Biblica Australis
Richard BELL
Details
- Artist
- Richard BELL
- Title
- Biblica Australis
- Year
- 2002
- Medium
- synthetic polymer and latex on canvas
- Size
- triptych 200 x 60 cm each panel
- Details
copyright the artist Courtesy Milani Gallery, Brisbane
Provenance
Fireworks Gallery, 2002
private collection, Queensland
Lawson Menzies, Aboriginal Art, 23 May 2007, lot 58
private collection
Exhibited
Discomfort, Fireworks Gallery, 2002
Melbourne Art Fair, 2004
Cultural Copy: Indigenous Common Ground at Fowler Museum, University of California Los Angeles (UCLA), USA, 2004
Further Information
Bell’s artworks, including paintings, installations, videos and performances, reflect his social activism, satirising assumptions of culture, provoking and challenging viewpoints of both black and white Australia. Combining traditions and techniques of both black and white cultures, Biblica Australis uses a patchwork of linear colours overlaid with text, some playing on the words of the Jewish/Christian bible and others marking significant moments and places within the context of Australian invasion and land rights. These words and dates are given a range of orientations across the canvas, perhaps akin to the all-encompassing viewpoint of much Aboriginal art. The use of layering is another common feature, with much art of the Western Desert, for example, built up with patterns superimposed with dotting. The work is also overlaid with ‘dribbles’ of black and white paint, in the manner of abstract expressionist artists.

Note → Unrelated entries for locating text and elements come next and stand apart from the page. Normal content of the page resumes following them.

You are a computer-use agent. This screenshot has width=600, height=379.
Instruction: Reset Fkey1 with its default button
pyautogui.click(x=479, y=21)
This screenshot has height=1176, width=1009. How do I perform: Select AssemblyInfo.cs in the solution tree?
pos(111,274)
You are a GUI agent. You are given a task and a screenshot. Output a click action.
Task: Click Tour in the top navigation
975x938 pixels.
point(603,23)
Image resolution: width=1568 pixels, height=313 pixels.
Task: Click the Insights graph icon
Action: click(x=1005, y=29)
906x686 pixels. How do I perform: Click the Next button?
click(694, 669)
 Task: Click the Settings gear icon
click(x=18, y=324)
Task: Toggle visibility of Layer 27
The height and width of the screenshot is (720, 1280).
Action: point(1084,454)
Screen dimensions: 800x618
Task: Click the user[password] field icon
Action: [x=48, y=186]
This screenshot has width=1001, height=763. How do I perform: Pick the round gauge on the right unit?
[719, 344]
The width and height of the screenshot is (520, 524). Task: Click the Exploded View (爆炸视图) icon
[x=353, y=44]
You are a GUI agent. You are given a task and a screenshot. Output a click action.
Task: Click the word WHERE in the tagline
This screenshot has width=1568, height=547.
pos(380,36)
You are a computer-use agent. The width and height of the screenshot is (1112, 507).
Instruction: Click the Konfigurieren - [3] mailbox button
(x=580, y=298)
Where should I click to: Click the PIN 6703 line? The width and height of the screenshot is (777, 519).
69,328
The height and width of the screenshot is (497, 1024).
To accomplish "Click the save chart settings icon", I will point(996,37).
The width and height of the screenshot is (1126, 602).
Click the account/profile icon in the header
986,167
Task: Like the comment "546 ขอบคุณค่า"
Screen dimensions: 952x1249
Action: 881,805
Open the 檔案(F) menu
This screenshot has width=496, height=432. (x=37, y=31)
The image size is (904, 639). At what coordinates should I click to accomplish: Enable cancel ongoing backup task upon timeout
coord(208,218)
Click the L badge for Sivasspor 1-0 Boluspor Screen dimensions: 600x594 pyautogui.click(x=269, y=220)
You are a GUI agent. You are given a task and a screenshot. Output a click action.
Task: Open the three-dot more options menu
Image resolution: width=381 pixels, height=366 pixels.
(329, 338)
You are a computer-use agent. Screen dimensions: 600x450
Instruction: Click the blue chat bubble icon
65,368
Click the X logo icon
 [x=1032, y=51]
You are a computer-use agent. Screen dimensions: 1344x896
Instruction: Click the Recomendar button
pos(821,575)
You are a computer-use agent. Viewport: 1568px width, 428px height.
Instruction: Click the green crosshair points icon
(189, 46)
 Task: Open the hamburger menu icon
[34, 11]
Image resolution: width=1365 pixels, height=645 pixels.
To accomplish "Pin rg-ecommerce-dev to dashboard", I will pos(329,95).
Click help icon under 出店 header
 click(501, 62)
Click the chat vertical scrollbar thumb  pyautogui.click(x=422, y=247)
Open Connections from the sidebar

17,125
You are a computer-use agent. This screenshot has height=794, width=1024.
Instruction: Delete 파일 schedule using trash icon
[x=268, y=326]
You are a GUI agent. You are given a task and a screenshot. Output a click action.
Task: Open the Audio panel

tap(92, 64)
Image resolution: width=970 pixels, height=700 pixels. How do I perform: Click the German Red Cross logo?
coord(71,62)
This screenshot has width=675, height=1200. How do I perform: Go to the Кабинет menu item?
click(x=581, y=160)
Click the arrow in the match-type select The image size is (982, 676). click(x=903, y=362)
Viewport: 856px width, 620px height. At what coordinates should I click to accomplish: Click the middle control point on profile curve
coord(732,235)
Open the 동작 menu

Bell was awarded the celebrated Telstra National Aboriginal and Torres Strait Islander Art Award in 2003 and is represented in most state institutions in Australia, as well as international collections. Bell was a finalist in the Archibald Prize, Art Gallery of New South Wales in 2015 and has exhibited in important group exhibitions both in Australia and around the world and most recently has opened his exhibition Embassy at the Tate Modern, London in 2023.